While we are on the subject of Iowa, Ted visited a school in my home town. Iowa Big is a school where three districts combined resources in Cedar Rapids. I talked to Trace Pickering at the school prior to reading this book. Business people committed a day to follow a student for a whole day. They found school was boring, subjects were in silos and not connected, and students were assigned fake work (not related to work done in business). One more thing, the business people thought students should give something back to the community. They have been operating for over five years and student requests continue to grow. All students have to do a presentation on their community project. They are doing PBL, community projects, internships, etc. They have two schools using space above existing businesses. I want to visit if I can arrange my schedule. Maybe during my high school reunion in August.
Based on my (Ted) travels, I believe that the purpose of school today in America is to rank potential, not develop it. Worse, schools rank potential on the basis of inconsequential proficiencies, in ways that provide an outsized advantage to the affluent.
John Merrow chronicles changes found in many states. Competing agendas. One camp pushes for better test scores, with charter schools as the key. H. L Mencken, “For every complex problem, there is an answer that is clear, simple, and wrong.” Test scores tell us little, charter schools are a mixed bag, and college is a crapshoot. Doing obsolete things better will hardly “carry us across the water.”
No Significant Differences between Charter and Public. Source: Stanford CREDO 2013 Report.
Machine intelligence isn’t going to wait for us to resolve education infighting. Find ways to let all schools innovate.
Brene’ Brown: “When it comes to education, if you can measure it, it probably doesn’t matter.” Brene’ researches ‘shame’ and has written several books. I highly recommend those books as well. My question in one school is, ‘how do we take the shame out of schools?’
Our education system spends billions of dollars collecting data precisely measuring student progress on material they’ll probably never use. How many of you who took Calculus, use Calculus?
This is what inspired me to write a ‘New Rule’ Do it for OSCAR. Oscar said “I read in history class about how adults in our country worked together long ago to put someone on the moon.
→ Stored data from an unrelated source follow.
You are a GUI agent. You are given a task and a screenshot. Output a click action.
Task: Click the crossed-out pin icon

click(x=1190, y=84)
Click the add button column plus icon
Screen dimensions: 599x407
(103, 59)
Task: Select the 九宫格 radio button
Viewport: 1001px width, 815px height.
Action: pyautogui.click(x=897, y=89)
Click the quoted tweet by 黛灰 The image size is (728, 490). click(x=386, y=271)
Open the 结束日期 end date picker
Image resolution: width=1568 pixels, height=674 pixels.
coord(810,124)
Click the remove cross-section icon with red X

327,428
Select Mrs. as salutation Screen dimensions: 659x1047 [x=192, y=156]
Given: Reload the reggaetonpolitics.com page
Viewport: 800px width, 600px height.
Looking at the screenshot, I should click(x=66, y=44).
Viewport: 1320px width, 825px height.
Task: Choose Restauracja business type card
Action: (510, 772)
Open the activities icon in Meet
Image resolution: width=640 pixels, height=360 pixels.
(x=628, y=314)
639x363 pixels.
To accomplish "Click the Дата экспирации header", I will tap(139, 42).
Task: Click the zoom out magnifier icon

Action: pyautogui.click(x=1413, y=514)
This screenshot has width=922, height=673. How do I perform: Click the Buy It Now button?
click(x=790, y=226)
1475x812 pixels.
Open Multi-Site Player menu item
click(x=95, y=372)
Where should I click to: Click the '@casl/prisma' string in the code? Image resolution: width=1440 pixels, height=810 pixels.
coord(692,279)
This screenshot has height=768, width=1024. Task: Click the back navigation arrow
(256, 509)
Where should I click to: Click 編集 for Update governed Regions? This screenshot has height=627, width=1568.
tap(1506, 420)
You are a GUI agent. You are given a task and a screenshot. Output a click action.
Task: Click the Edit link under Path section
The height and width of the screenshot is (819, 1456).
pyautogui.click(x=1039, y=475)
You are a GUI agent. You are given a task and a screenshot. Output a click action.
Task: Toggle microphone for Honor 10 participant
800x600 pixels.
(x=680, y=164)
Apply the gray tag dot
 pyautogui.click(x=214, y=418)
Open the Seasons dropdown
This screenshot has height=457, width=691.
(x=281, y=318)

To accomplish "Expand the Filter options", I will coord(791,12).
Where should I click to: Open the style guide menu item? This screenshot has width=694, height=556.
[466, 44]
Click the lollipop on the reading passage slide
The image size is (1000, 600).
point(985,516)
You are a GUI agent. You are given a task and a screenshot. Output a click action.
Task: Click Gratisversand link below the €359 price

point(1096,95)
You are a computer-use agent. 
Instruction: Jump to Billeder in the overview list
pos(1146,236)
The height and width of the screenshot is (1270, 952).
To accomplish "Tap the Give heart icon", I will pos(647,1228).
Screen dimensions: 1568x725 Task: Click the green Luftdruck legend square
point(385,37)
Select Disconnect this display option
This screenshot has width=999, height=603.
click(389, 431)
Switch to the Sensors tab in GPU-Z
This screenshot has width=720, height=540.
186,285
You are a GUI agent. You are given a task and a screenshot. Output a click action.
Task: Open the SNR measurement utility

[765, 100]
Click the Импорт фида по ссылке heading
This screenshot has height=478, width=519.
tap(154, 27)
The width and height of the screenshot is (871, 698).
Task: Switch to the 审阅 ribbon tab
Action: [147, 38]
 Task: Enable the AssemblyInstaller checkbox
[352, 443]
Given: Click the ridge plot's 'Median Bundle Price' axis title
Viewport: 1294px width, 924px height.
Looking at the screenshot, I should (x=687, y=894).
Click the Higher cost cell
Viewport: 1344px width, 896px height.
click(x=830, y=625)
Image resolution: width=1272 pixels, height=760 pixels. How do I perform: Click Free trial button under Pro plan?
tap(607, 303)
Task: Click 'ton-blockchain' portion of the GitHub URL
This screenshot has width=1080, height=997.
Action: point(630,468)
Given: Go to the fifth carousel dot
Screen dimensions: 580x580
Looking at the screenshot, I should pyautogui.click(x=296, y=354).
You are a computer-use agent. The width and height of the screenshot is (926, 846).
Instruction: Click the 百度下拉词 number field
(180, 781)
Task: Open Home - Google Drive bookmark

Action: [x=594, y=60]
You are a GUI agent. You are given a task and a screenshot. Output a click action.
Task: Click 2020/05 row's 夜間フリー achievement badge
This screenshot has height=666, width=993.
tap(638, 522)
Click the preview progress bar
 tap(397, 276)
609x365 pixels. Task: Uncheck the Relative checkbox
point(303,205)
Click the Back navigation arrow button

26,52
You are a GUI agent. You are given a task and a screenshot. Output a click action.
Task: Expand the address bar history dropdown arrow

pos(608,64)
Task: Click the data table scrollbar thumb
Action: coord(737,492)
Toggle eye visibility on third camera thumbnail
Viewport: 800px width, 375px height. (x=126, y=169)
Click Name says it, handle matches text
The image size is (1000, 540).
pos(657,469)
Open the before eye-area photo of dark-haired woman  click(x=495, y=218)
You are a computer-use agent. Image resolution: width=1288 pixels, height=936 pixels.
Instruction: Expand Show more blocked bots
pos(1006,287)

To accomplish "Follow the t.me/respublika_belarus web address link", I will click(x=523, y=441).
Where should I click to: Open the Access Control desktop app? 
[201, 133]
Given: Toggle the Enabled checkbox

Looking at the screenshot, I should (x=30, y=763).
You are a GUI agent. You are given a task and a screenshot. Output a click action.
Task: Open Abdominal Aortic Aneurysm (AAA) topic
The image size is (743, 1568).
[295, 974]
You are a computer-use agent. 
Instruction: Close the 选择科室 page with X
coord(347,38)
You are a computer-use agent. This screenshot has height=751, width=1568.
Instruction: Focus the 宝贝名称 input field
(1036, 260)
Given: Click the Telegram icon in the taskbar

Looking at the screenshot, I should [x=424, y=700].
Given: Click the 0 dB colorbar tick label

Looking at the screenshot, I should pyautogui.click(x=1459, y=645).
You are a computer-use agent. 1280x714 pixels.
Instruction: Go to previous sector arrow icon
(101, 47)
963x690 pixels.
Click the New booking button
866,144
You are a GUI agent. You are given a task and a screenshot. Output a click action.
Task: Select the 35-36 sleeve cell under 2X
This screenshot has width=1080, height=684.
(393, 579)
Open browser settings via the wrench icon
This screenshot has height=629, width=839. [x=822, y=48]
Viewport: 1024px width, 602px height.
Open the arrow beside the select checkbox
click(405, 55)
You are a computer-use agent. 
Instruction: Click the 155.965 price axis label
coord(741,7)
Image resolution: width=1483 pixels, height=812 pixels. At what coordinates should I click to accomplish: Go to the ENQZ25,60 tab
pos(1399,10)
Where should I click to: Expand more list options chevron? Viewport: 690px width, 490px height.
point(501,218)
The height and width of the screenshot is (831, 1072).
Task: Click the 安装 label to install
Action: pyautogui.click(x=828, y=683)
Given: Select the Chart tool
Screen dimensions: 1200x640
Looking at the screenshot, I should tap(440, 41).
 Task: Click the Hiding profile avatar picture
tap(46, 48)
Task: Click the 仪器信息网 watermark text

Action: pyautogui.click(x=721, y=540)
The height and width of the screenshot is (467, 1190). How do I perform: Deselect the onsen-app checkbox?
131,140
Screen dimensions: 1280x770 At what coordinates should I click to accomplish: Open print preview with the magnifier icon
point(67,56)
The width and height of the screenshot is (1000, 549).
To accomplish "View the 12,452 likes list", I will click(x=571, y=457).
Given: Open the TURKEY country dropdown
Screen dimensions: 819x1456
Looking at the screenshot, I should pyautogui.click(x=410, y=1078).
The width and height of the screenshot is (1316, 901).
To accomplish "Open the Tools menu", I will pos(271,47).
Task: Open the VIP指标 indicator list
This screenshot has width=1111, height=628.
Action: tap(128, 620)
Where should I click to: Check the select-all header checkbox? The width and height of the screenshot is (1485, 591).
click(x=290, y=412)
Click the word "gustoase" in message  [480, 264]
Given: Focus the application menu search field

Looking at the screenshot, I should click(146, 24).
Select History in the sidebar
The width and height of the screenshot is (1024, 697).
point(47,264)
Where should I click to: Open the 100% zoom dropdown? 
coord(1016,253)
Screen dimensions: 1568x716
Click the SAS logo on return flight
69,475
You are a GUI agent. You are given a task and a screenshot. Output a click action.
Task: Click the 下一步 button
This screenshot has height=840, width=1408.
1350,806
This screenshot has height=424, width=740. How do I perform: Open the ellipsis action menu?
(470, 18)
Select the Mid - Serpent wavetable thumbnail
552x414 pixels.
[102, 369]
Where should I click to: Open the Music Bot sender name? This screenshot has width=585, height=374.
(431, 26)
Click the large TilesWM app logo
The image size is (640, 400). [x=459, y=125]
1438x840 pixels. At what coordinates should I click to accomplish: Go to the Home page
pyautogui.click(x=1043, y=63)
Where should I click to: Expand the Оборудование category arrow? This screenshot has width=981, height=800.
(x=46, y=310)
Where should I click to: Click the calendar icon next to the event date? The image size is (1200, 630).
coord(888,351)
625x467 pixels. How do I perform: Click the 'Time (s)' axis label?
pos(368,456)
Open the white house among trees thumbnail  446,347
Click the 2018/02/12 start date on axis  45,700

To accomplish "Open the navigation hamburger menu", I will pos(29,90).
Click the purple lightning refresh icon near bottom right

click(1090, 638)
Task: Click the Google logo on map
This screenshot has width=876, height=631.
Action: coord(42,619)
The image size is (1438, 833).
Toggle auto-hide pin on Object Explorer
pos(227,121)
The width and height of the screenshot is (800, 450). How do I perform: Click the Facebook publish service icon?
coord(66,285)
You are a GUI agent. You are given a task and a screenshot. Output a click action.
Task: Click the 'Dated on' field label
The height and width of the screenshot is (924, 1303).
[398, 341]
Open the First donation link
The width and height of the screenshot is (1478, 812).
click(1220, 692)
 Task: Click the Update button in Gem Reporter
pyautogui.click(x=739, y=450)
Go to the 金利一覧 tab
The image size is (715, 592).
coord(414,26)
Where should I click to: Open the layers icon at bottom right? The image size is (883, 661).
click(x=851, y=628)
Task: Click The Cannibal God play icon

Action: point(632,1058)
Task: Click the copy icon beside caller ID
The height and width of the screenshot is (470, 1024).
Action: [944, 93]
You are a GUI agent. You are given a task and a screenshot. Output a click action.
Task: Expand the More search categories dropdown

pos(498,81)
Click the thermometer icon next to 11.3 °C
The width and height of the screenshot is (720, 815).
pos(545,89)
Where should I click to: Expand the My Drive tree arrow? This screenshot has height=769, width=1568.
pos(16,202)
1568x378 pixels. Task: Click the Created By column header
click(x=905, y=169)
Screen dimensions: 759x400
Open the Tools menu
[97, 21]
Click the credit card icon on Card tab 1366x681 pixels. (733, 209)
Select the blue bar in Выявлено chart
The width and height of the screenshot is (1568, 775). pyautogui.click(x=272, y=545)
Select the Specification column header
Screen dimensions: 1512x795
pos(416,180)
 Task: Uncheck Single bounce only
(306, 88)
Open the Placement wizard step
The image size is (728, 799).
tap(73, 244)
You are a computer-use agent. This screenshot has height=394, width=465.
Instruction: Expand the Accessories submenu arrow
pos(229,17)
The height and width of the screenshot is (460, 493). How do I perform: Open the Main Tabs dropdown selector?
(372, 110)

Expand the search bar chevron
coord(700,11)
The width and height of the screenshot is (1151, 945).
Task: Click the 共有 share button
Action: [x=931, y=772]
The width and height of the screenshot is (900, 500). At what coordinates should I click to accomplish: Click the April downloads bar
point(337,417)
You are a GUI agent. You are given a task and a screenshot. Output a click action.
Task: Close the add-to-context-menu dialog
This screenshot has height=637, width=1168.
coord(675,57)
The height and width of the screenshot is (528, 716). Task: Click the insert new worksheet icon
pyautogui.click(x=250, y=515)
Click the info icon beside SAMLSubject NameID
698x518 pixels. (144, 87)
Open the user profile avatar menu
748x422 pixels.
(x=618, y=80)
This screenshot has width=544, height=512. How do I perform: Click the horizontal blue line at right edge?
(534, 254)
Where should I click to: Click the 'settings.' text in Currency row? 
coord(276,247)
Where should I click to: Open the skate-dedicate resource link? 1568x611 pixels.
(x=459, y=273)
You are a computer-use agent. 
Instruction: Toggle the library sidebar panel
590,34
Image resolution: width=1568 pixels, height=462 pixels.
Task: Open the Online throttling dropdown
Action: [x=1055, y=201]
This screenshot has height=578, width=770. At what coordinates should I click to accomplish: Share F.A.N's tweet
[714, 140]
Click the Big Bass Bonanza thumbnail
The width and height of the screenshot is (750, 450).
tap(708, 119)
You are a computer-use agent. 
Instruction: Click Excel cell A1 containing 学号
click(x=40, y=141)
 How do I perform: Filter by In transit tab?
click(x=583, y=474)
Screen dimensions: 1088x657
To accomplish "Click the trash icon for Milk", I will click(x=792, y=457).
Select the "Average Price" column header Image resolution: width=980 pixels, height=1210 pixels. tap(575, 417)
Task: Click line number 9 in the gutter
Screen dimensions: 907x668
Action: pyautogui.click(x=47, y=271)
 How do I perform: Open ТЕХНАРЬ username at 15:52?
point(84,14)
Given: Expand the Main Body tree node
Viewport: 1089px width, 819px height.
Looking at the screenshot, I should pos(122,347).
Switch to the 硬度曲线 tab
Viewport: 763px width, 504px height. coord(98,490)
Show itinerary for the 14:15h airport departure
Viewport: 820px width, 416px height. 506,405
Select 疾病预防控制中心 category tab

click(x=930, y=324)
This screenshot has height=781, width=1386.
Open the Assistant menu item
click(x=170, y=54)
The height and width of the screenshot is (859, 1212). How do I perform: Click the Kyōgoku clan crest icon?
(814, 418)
Do you think adults can work together to make our schools great?” For my (Bill) money, Oscar is more insightful than many legislators. I want the legislators to take the tests they require the students to take. I want their scores published in the paper so I can see how they stack up. Oh, and we should grade them too.
In education, our experts know what to do. The problem is, we listen to the wrong experts. Our innovative teachers, not those at the top of the education pyramid, are the ones who know. They’re creating classrooms where children thrive, where students are building purpose, essential skills, agency, and authentic knowledge.
I think following Al Shanker’s original vision would make major improvements in schools. Get real teachers, who have some good ideas, let them implement them, and learn more effective ways to teach our kids. Our teachers can lead the way in transforming our schools, but they can’t do it alone. Schools won’t change from the top. They’ll change one classroom, one school, one district at a time. And local change is achievable change. Changing schools is hard work and there is no perfect template. You will see the diversity of ideas and schools as you read this book.
H.G. Wells said, “Civilization is in a race between education and catastrophe. Let us learn the truth and spread it as far and wide as our circumstances allow. For the truth is the greatest weapon we have.” I, Bill, vote for education not waiting for the catastrophe. Thank you, Ted, for amassing such great information, saving educators time, and providing some wonderful ideas to help staff and students learn. Let’s use this to do better for kids.
Ted closes with this quote. Oscar, don’t give up on us. I love this. It touches my soul as a learner, a teacher, a parent, and a human being.